## Begin INPUT MATERIAL

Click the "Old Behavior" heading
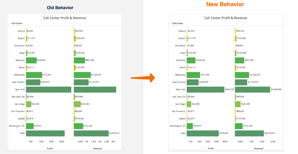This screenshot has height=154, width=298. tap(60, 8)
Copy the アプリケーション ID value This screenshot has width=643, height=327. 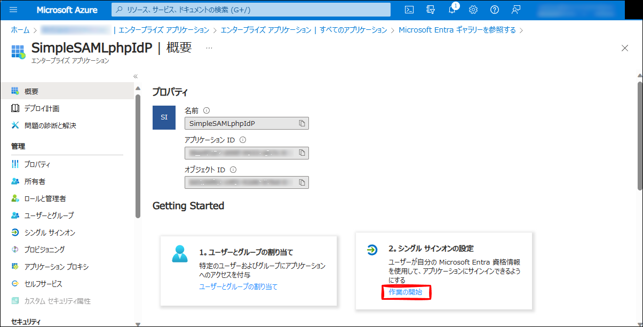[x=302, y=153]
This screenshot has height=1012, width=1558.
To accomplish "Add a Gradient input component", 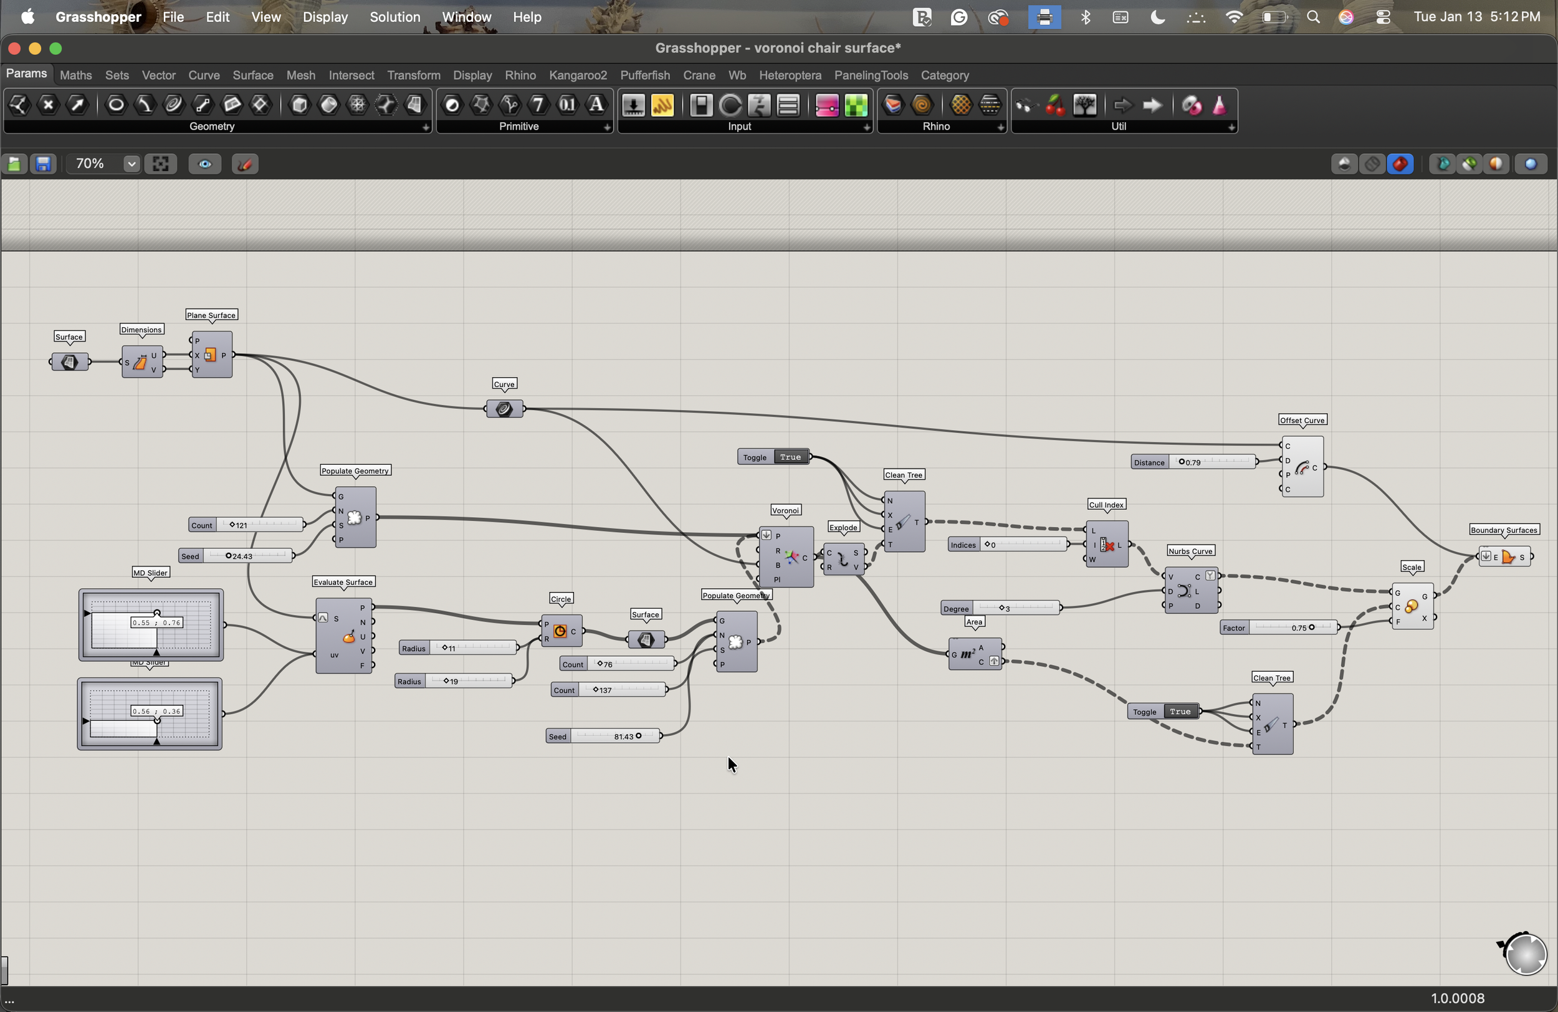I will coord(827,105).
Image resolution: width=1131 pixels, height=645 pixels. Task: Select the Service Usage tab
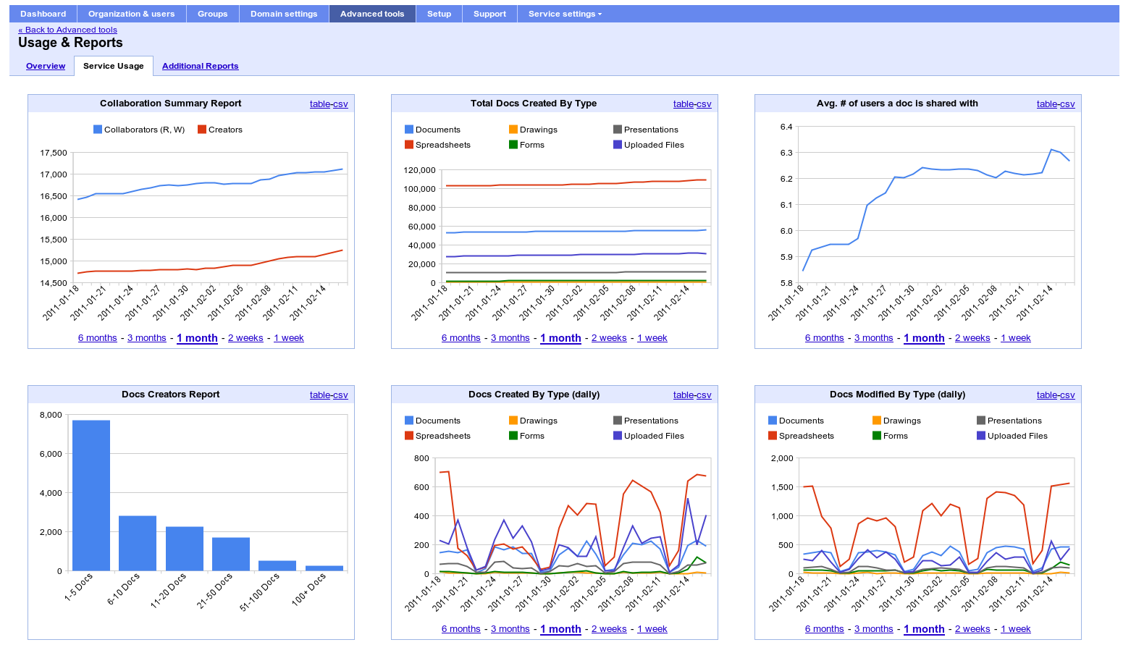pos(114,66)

## End INPUT MATERIAL

PROBLEM TO WORK ON:
Put everything from the line containing "Image resolution: width=1131" down to the end of the data into a two-column CSV with the headers input and output, each row holding a text and its answer in separately quoted fields with line breaks replaced by spaces. Leave the pictures out.

EXERCISE SOLUTION:
input,output
"Image resolution: width=1131 pixels, height=645 pixels. Task: Select the Service Usage tab","pos(114,66)"